The village of Apiranthos, or t’Aperathou in local dialect, is built at the foot of Mt. Fanari, at 600m above sea level and 28km from main town Chora on Naxos.
Venetian towers, pretty, old two-storey houses, marble paved alleys with arches above them, picturesque squares and the poetic disposition of Apiranthians combine to create a rare atmosphere in the Cycladic islands.
Its inhabitants are considered to have largely come from other areas (e.g. Crete, Asia Minor) and Apiranthos’ local language idiom, mores and customs are quite distinct from other Naxos villages.
This small but particularly energetic community has developed while keeping its local color largely unaltered, its Nikos N. Glezos library is the largest in the Cyclades, and it features a few very interesting museums and a women’s weaving cooperative.
The entrance to the village features the impressive Zevgolis Tower (17th century), built on a rock. It is also the starting point for a tour of the marble-strewn alleyways, before you end at the square with the cafes.
The Church of Panagia Aperathitissa, built in the 18th century, has an imposing presence in the main street. Apiranthos has a number of very interesting museums.

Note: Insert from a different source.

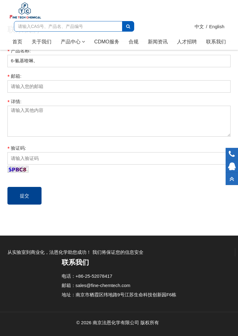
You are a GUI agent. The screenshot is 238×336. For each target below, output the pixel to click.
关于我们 (41, 41)
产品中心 (73, 41)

The Archaeological Museum mainly hosts finds of the Proto-Cycladic period, the Geological Museumfeatures some rare and unique items among its approximately 2,000 exhibits, the Natural History Museumincludes a collection of the area’s fauna, flora and a small aquarium, while the Folklore Museum displays traditional fabrics, embroidery and tools. Also, not be missed is the small Aegean Children’s Art Museum, which deals with children’s relationship with toys and more, from antiquity to modern times.
It is also worth visiting the Church of Agia Kyriaki, which dates to the period of Iconoclasm (9th century) and is one of the most important Christian monuments in the Balkans.